Perjalanan ini
terasa sangat menyedihkan
.............
Mengapa di tanahku terjadi bencana
Mungkin
Tuhan mulai bosan melibat tingkah kita
Yang selalu salah dan
Bangga dengan dosa-dosa
...............
BELUM lagi seperempat jam lagu Ebiet G. Ade itu selesai
dinyanyikan biduanita Ida Farida, penumpang KM Tampomas II
panik. "Api!, api!," pekik mereka. Dan asap tebal dari bagian
belakang kapal milik PT Pelni itu mengurung mereka.
Itu terjadi sekitar pukul 22.15 hari Minggu 25 Januari. Kecuali
yang tinggal di restauran dan asyik mendengarkan band serta
suara Ida itu, sebagian besar penumpang baru saja memasuki kamar
masing-masing. Tapi segera mereka menghambur ke luar.
Dari pengeras suara, terdengar perintah untuk menggunakan
pelampung. Para penumpang di dek, hiruk-pikuk berebut alat
berwarna kuning itu. Belum lagi sejam berdiri di anjungan, kaki
sudah tak kuat merasakan panas. Api di dek bawah rupanya sudah
menyundulkan sengatnya. Para penumpang kembali berebut
potongan-potongan kayu untuk alas kaki mereka.
Siapa orang pertama yang melihat kebakaran itu masih belum
diketahui. Yang jelas, dia adalah awak kapal yang malam itu
bertugas di bagian mesin.
"Saya terima laporan pertama dari dia," ujar Hadi Wiyono,
masinis III yang malam itu berada di posnya, di anjungan,
sebagai perwira piket.
Laporan itu disampaikan lewat interkom, alat penghubung dari
ruangan ke ruangan. "Ada kebakaran di car deck (dek tempat
mobil)," bunyi laporan tadi seperti ditirukan Hadi pada TEMPO.
Hadi ganti meneruskan laporan itu ke nakoda, Kapten Abdul Rivai.
Sebagai "penguasa tunggal" di kapal berbobot mati 6.139 BRT itu,
Rivai memerintahkan agar api disemprot dengan alat pemadam
kebakaran yang ada.
"Tapi karena sudah penuh asap, saya menyemprot sekenanya saja,"

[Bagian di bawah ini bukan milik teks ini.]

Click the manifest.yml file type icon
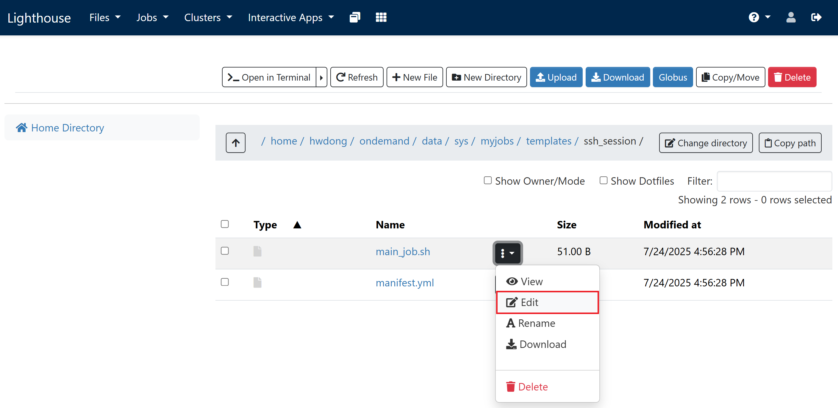 point(257,283)
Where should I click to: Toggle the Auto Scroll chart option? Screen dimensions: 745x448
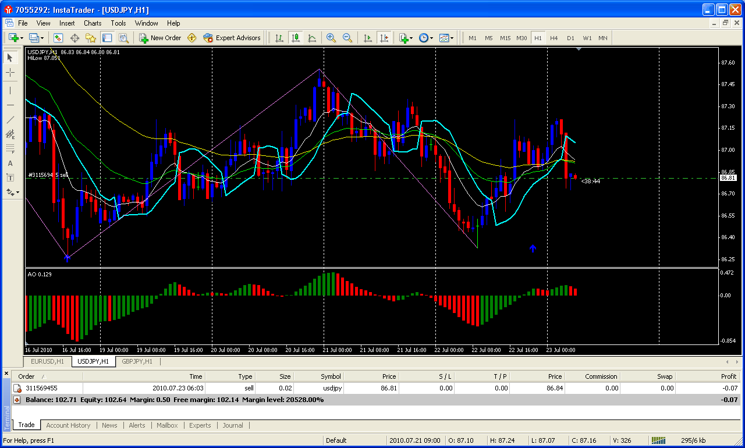[x=367, y=38]
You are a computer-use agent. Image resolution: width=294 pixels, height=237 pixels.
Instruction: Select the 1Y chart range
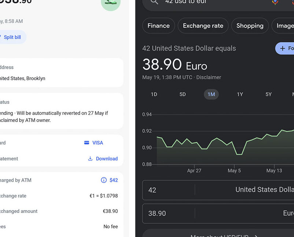pos(240,94)
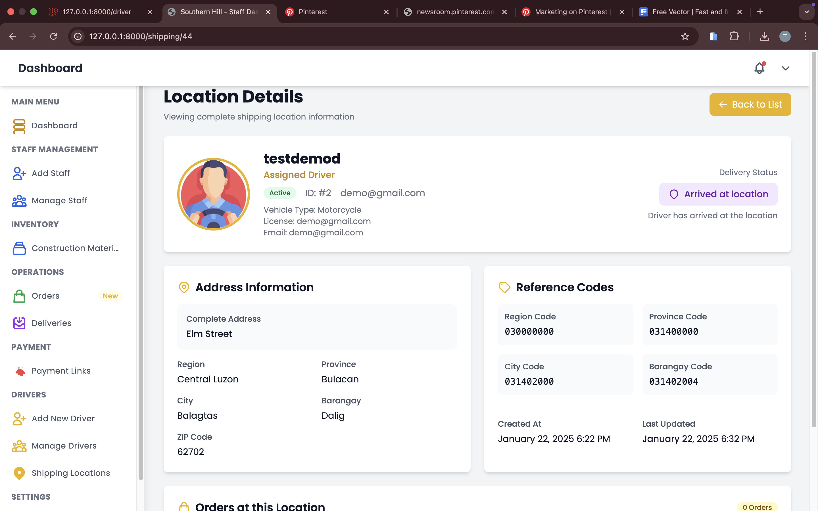The image size is (818, 511).
Task: Expand the user menu chevron in header
Action: 785,68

ujar Sudibyo, perwira di bagian listrik. "Dan karena mata sudah
tidak kuat lagi saya menyelamatkan diri. Sebenarnya belum semua
isi tabung habis," katanya lagi.
Tampomas II toh masih terus berjalan, dengan kecepatan 15 knot
atau sekitar 25 km/jam. Untuk menghindari kebakaran menjalar ke
mesin, Rivai memerintahkan agar mesin dimatikan. Tapi lantaran
semua penerangan ikut padam penumpang bertambah panik. "Ada
beberapa orang yang langsung terjun ke laut," ujar Kasim,
mahasiswa Sekolah Tinggi Ilmu Administrasi Negara (STIA)
Ujungpandang yang baru saja menghadiri Porseni dan Wisuda
sarjana STIA se-Indonesia di Jakarta dengan 80 orang anggota
rombongan, termasuk istri para sarjana baru.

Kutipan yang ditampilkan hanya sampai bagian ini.